• **Task inputs**
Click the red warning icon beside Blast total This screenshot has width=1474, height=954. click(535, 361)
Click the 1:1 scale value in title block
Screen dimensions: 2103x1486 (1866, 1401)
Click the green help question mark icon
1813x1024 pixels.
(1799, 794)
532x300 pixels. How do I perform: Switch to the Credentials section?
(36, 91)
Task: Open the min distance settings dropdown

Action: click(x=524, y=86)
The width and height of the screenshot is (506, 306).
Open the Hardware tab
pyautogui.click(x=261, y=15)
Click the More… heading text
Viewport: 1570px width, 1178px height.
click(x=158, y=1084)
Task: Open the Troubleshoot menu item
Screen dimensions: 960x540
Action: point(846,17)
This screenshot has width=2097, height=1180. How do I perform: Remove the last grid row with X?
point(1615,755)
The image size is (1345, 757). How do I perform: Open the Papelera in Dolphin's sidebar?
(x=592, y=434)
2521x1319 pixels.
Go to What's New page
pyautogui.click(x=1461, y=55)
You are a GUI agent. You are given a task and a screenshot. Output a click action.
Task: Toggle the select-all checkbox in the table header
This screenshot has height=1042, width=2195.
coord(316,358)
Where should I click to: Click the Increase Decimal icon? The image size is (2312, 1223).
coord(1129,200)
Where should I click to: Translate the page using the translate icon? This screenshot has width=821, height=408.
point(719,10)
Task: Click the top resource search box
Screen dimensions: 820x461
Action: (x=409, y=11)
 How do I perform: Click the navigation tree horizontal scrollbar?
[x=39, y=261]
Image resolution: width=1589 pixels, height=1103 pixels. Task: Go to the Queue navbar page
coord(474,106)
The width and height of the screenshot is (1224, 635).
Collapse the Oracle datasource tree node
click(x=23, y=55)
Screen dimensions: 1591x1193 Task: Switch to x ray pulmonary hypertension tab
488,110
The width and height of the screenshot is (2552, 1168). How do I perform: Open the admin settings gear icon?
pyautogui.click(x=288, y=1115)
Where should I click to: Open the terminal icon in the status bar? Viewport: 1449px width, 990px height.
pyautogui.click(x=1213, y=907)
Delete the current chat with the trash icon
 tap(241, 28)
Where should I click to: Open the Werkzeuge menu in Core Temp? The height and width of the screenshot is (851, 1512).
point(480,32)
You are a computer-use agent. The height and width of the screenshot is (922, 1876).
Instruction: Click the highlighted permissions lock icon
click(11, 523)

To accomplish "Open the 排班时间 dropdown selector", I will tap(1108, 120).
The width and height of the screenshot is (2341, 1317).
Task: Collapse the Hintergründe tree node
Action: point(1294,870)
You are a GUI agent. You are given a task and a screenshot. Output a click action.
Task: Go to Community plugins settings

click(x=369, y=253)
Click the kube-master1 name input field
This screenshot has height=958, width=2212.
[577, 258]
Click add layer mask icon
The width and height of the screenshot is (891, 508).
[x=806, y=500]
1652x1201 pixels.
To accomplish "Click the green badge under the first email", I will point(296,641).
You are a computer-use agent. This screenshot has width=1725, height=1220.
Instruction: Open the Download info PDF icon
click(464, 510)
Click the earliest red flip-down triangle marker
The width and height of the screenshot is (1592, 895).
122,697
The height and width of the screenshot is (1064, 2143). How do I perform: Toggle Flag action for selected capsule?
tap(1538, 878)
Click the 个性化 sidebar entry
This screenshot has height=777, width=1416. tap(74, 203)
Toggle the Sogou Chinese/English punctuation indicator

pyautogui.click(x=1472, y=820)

• **Task statement**
Select and copy every line from the records that includes the word "computer".

• **Answer for the task**
You are a computer-use agent. The height and width of the screenshot is (922, 1876).
You are a computer-use agent. This screenshot has width=1725, height=1220.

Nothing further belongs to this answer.